§ **Problem requirements**: Go through the listing below. Copy each line that has the string "from".

○ ○ ○ ○ ○ ○ ○

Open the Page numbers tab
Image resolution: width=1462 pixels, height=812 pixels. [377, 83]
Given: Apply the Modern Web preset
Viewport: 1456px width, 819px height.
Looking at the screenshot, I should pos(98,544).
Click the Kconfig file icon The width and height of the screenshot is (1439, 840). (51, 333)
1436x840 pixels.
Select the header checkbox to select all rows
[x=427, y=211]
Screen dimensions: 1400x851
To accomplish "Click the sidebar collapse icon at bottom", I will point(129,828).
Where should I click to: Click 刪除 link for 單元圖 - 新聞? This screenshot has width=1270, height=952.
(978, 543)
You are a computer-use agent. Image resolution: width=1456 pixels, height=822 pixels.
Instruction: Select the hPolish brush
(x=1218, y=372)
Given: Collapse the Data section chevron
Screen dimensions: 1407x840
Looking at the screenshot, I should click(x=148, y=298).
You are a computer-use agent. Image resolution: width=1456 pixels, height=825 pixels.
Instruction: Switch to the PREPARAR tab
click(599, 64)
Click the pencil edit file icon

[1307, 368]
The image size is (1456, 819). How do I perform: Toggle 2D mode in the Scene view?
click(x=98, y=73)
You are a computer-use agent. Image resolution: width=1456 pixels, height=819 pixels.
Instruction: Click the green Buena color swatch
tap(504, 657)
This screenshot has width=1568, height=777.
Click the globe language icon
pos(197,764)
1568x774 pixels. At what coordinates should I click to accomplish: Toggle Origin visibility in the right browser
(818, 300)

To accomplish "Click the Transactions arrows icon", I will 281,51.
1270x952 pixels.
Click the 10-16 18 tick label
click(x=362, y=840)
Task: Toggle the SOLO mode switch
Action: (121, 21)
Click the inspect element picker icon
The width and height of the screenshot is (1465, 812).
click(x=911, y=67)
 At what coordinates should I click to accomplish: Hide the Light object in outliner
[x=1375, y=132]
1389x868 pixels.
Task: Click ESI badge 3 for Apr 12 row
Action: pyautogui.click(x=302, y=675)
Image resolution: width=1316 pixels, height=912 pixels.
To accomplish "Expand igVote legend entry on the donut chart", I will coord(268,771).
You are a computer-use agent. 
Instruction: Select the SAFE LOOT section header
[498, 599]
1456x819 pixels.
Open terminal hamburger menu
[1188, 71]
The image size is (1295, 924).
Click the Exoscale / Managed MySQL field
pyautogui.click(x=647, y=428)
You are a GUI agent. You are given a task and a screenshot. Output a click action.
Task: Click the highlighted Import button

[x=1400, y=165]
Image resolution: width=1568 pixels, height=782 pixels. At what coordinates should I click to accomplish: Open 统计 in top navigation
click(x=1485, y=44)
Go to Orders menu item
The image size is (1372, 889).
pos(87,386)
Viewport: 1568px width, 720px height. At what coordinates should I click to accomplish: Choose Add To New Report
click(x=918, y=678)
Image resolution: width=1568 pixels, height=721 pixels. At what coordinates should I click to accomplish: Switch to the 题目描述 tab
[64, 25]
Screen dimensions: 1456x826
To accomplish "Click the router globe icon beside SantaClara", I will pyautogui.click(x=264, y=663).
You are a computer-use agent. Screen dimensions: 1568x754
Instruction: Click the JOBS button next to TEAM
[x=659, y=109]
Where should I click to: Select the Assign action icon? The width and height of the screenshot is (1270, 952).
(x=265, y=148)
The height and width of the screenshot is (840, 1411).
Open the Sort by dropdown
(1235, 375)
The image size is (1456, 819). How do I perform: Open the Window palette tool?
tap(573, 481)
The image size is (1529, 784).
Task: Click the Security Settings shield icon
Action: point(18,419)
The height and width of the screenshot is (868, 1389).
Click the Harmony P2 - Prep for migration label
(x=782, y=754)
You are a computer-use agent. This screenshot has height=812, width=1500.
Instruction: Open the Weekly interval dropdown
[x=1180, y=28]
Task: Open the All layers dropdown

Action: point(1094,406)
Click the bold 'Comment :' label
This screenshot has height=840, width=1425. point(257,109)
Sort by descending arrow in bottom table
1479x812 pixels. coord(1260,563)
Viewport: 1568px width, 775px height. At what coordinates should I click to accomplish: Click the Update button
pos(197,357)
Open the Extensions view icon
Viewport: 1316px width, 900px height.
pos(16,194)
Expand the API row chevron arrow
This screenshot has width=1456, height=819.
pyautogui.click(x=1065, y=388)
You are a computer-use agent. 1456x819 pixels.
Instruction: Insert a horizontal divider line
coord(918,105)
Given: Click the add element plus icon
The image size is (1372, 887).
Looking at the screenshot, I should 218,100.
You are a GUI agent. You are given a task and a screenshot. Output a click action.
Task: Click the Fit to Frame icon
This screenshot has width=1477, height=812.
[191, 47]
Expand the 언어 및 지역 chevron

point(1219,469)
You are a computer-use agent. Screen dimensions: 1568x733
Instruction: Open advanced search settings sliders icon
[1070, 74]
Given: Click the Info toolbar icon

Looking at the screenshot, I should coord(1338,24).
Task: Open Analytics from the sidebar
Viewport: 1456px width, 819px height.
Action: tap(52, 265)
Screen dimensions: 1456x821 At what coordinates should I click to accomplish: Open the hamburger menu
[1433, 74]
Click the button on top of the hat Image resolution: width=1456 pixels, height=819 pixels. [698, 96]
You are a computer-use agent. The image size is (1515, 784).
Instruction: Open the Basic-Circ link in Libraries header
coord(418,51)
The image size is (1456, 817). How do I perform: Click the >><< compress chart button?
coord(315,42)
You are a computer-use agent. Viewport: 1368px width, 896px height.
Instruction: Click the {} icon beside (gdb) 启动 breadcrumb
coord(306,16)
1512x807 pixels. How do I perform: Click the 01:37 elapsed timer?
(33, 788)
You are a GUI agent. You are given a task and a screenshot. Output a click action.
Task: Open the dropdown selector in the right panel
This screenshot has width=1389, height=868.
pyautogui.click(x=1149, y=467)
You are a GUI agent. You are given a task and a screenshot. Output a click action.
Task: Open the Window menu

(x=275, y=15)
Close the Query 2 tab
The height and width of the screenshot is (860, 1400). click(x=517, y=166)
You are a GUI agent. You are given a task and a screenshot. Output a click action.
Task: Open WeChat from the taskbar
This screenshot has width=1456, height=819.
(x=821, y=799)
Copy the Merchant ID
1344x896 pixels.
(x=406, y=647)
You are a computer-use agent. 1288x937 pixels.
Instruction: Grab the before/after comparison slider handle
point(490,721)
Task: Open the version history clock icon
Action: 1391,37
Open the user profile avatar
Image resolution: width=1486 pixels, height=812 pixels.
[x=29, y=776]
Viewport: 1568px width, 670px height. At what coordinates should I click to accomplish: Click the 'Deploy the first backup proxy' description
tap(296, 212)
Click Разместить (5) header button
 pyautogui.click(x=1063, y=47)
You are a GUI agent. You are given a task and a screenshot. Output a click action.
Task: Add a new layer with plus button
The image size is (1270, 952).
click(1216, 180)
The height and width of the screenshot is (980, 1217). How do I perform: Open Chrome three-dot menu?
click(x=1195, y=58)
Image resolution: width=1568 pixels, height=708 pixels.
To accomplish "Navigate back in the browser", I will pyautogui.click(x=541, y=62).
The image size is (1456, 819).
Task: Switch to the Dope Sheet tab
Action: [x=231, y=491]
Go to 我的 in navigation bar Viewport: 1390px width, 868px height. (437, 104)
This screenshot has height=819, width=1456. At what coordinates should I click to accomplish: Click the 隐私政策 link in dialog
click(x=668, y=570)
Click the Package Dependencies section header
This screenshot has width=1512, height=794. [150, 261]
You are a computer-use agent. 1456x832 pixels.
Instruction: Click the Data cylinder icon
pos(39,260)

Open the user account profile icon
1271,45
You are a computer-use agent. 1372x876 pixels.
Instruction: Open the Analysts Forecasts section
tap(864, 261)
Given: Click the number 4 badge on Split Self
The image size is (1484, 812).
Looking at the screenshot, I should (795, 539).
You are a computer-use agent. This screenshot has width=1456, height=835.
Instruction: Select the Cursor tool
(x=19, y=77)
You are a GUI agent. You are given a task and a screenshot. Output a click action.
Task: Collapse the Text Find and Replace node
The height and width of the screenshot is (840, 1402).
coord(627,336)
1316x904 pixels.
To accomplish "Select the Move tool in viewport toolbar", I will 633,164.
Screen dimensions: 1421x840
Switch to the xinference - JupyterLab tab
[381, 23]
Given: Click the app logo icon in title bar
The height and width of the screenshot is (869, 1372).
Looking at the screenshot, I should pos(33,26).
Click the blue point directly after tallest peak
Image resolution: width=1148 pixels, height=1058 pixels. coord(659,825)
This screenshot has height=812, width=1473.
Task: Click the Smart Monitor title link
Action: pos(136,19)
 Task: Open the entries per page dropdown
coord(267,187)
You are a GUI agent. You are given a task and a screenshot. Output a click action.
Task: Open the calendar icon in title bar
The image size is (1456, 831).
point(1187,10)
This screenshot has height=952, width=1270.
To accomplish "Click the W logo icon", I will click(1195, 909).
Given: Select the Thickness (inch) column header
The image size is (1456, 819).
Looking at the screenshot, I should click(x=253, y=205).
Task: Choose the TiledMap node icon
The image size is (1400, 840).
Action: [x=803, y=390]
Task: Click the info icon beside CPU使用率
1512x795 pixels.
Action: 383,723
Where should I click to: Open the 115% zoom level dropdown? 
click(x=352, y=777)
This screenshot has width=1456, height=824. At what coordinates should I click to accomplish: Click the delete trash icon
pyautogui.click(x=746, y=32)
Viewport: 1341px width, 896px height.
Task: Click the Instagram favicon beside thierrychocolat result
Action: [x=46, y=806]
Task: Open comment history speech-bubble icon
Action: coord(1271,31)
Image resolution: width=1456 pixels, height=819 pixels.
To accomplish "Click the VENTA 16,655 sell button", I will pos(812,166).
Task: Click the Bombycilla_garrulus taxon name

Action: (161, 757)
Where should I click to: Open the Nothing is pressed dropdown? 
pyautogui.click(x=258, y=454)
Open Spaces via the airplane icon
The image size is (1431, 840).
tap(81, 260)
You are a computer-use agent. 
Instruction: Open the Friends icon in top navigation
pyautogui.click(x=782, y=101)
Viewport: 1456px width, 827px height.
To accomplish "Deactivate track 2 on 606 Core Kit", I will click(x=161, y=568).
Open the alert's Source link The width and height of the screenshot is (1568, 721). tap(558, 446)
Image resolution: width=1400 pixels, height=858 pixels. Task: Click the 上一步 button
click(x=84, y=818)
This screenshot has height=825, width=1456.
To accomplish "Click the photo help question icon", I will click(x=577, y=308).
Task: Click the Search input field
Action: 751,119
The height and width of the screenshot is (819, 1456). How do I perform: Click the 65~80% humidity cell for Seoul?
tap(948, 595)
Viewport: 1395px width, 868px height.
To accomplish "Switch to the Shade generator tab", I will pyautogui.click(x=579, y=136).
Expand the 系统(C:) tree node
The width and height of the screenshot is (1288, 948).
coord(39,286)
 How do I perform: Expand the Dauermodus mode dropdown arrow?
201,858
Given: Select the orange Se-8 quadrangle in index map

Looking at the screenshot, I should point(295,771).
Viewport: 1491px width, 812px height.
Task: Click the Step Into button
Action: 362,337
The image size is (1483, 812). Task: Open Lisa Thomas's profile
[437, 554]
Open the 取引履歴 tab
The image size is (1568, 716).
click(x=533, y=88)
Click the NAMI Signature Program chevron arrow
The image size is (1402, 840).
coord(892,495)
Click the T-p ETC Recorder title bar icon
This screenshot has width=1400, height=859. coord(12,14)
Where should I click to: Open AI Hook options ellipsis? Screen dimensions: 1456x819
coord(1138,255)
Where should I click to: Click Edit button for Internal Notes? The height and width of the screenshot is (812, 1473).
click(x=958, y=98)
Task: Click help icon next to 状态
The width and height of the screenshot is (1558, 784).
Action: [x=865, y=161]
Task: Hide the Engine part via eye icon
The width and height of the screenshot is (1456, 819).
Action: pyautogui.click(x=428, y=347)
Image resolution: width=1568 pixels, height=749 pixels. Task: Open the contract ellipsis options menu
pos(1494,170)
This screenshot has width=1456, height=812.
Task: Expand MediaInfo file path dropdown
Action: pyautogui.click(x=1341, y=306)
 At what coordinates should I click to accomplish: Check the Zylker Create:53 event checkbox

○ ○ ○ ○ ○ ○ ○

§ **Output of the task**:
Task: Open Analytics from the sidebar
Task: Open WeChat from the taskbar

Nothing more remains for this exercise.